The ACF plot above shows that the data is non-stationary due to the correlations slowly decreasing, rather than a quick decrease to near zero. On the other hand, the PACF plot above has a major spike at the first lag, followed by a steep drop off in correlation, as well as a correlation outside the critical values at a high lag value, which is unlikely for a stationary dataset.

9.3 For the following series, find an appropriate Box-Cox transformation and order of differencing in order to obtain stationary data.

1. Turkish GDP from global_economy.

turkish_econ = global_economy |> filter(Country == "Turkey") |> select(GDP)

turkish_econ |> autoplot() + labs(title = "Annual Turkish GDP")

BoxCoxTrans(turkish_econ$GDP)

## Box-Cox Transformation
## 
## 58 data points used to estimate Lambda
## 
## Input data summary:
##      Min.   1st Qu.    Median      Mean   3rd Qu.      Max. 
## 8.022e+09 3.786e+10 9.900e+10 2.527e+11 3.028e+11 9.506e+11 
## 
## Largest/Smallest: 118 
## Sample Skewness: 1.19 
## 
## Estimated Lambda: 0 
## With fudge factor, Lambda = 0 will be used for transformations

Based on the Box-Cox transformation above, the lambda value of 0 suggests a log transformation is appropriate.

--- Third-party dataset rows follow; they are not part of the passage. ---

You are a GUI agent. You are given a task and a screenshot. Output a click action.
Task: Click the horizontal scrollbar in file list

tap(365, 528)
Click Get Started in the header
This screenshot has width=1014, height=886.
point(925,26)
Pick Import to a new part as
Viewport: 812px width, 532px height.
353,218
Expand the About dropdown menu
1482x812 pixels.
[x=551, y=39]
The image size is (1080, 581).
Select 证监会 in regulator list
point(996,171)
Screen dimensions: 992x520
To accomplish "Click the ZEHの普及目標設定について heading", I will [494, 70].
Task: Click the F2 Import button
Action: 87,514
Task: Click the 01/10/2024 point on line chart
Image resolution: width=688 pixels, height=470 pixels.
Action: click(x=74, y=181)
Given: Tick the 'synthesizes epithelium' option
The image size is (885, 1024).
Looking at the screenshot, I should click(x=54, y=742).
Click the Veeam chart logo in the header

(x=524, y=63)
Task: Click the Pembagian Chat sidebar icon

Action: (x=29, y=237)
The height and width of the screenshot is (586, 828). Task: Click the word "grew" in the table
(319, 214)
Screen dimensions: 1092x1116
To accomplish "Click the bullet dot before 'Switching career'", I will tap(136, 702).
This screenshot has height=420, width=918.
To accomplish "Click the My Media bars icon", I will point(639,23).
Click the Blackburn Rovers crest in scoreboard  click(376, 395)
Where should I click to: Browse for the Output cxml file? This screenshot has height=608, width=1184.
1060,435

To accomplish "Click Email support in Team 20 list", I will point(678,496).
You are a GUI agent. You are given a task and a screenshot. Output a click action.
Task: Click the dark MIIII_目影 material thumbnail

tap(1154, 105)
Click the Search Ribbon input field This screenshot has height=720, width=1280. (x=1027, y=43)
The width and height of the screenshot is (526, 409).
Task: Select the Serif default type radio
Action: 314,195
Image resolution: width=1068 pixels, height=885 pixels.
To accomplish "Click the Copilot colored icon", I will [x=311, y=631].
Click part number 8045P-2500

turkish_log = turkish_econ |> mutate(GDP = log(GDP))
turkish_log |> autoplot() + labs(title = "Annual Turkish GDP with Log Transformation")

turkish_log |> ACF(lag_max = 28) |> autoplot() + 
  labs(title = "ACF Plot of Annual Turkish GDP with Log Transformation")

The ACF plot above shows a slowly decreasing trend. This, combined with the the time plot showing an increasing trend, suggests that the data is non-stationary. As a result, differencing is required.

turkish_log |> 
  autoplot(difference(GDP)) +
  labs(title = "Time Plot of Annual Turkish GDP with Log Transformation and Difference of One")

turkish_log |> ACF(difference(GDP), lag_max = 28) |>
  autoplot() +
  labs(title = "ACF Plot of Annual Turkish GDP with Log Transformation and Difference of One")

The above time plot and ACF plot of the transformed data with a difference of one shows that the time series is now stationary since the time plot is roughly horizontal with constant variance, and the ACF plot looks like white noise. This is verified with the KPSS tests below, which shows a value of 1 for the number of differences needed.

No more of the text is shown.